LA POSIZIONE DELLA CEI
La Cei (Conferenza Episcopale Italiana), aggiornando precedenti disposizioni, ha recentemente dato indicazioni ai vescovi sulla procedura da seguire in questi casi, pur sottolineando che è possibile ottenere la cancellazione dell’atto di battesimo.
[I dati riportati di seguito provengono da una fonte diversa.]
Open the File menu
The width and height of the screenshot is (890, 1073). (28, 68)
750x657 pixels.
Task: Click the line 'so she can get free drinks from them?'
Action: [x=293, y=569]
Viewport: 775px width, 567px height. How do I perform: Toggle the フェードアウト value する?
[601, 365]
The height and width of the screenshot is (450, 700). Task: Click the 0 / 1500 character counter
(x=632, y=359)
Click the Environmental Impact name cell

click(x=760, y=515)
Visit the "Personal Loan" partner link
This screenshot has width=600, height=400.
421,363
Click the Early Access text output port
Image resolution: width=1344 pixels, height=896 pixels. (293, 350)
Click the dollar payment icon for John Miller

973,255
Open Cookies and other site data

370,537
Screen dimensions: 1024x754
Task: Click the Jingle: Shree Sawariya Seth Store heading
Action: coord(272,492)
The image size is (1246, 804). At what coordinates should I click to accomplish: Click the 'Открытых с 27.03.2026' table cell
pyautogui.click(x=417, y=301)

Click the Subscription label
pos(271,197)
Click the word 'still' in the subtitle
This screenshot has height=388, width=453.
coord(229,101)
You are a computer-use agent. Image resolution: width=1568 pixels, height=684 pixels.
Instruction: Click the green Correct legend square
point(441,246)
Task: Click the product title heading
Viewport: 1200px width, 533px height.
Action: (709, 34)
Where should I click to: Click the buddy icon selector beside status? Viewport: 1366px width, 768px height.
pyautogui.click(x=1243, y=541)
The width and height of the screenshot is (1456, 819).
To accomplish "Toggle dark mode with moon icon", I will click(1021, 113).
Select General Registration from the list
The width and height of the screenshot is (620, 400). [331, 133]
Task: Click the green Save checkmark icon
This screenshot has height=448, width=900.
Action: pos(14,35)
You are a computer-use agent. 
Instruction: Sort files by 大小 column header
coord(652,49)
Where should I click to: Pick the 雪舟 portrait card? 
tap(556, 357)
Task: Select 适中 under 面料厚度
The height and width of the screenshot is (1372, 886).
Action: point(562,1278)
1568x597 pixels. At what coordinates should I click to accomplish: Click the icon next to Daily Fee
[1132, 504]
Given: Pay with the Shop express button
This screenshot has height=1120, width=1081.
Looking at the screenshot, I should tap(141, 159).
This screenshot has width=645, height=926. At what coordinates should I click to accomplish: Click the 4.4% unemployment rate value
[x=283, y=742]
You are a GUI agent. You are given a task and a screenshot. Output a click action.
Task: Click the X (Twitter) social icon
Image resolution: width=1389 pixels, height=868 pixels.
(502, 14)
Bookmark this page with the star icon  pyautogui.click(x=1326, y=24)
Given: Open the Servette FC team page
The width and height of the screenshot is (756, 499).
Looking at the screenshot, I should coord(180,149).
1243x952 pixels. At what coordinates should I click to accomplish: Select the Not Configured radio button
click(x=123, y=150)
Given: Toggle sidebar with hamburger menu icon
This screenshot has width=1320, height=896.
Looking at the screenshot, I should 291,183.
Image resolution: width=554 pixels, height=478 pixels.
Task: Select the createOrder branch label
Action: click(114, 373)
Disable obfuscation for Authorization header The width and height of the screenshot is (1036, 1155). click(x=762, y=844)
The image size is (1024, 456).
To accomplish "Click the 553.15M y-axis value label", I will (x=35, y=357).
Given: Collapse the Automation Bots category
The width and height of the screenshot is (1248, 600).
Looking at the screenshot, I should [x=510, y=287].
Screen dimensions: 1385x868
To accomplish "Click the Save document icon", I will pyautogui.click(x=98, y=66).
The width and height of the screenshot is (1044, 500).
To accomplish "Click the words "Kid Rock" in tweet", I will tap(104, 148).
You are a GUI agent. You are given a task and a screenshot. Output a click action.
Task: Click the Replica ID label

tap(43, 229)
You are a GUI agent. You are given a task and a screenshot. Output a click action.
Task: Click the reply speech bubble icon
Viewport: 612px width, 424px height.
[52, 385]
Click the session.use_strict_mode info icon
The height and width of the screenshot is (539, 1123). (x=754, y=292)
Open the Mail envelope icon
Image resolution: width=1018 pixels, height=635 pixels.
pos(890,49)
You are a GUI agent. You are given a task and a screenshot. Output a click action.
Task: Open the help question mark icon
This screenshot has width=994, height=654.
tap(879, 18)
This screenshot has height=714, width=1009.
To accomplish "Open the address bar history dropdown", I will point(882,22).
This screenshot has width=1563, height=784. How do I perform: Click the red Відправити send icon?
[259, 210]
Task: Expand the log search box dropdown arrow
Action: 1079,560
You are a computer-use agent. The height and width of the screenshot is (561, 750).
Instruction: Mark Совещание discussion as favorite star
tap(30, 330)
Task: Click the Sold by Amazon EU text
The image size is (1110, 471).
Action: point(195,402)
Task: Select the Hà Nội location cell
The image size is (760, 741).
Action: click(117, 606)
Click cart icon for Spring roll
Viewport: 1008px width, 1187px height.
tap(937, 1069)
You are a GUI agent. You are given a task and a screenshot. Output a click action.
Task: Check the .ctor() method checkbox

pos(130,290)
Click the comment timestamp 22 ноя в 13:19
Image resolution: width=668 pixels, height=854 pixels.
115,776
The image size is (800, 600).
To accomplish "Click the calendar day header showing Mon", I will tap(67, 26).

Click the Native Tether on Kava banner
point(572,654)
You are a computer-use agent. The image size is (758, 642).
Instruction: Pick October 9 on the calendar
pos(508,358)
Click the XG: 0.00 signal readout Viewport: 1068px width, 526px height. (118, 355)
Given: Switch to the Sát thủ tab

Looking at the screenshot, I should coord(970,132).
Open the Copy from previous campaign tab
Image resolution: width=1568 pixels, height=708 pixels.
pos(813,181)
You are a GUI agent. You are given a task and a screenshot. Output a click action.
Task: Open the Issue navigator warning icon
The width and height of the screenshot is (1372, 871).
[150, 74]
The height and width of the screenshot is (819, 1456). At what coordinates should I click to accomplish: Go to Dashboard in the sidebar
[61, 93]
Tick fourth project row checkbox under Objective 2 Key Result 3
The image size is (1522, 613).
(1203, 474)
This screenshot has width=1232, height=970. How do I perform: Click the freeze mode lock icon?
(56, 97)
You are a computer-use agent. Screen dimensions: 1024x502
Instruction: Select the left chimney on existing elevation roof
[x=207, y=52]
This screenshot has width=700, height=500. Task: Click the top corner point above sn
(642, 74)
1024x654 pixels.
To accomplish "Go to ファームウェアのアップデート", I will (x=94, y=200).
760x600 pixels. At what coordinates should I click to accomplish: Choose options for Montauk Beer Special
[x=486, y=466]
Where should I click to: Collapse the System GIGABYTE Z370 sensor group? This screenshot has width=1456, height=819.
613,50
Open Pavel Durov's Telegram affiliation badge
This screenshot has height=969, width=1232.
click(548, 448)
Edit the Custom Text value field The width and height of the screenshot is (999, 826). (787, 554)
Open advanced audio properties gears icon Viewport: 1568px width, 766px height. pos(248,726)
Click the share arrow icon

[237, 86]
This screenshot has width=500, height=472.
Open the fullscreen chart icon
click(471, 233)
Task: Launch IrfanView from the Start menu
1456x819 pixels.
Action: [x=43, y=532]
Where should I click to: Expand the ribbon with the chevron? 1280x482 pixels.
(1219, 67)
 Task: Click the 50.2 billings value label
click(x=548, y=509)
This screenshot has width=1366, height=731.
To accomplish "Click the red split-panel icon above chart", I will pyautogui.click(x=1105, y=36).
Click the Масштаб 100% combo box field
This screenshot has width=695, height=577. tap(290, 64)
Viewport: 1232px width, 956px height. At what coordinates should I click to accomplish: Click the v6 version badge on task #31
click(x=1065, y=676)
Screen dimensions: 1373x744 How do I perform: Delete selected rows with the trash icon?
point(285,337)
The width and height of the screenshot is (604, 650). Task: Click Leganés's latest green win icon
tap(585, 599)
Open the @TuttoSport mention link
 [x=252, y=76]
In ogni caso, i parroci possono accettare la richiesta di cancellazione, che sarà trasmessa alla Cancelleria della Curia vescovile.

È bene tener presente che la richiesta di non far più parte della Chiesa cattolica è un atto protetto dal segreto d’ufficio e pertanto il parroco non dovrà farne menzione con altre persone (tantomeno con i familiari del richiedente!). Al segreto d’ufficio della Cancelleria vescovile sono tenuti anche eventuali collaboratori del Parroco.

NON È SOLO UN ‘PROBLEMA’ ITALIANO
Il problema dello sbattezzo non è solo italiano: lanciato in Belgio alcuni decenni fa da Alternative Libertaire, ha calamitato l’attenzione dell’opinione pubblica soprattutto in Francia.
Ma dietro alla richiesta di non far più parte della Chiesa cattolica, in realtà si cela per lo più la volontà di non pagare i contribuiti tassativi in favore delle singole religioni.

In Germania le cose sono più semplici: una legge del 1919 impone alle religioni di “contare” i propri membri in base alla volontà dei propri fedeli di versare una somma variabile tra l’8 e il 10% delle proprie imposte (ossia una parte del proprio stipendio viene trattenuto per le “amministrazioni religiose”). Se non si vuole pagare questa tassa si è automaticamente fuori dalla Chiesa e cessano gli effetti del battesimo, mentre se si rimane formalmente fedeli si è invece obbligati a pagare le tasse alla propria Chiesa.
Ma in Italia, con l’8×1000, la pratica del mantenimento delle parrocchie è automatico e dunque non vincolante sull’asse religioso: la fede è una cosa; la contabilità è un’altra!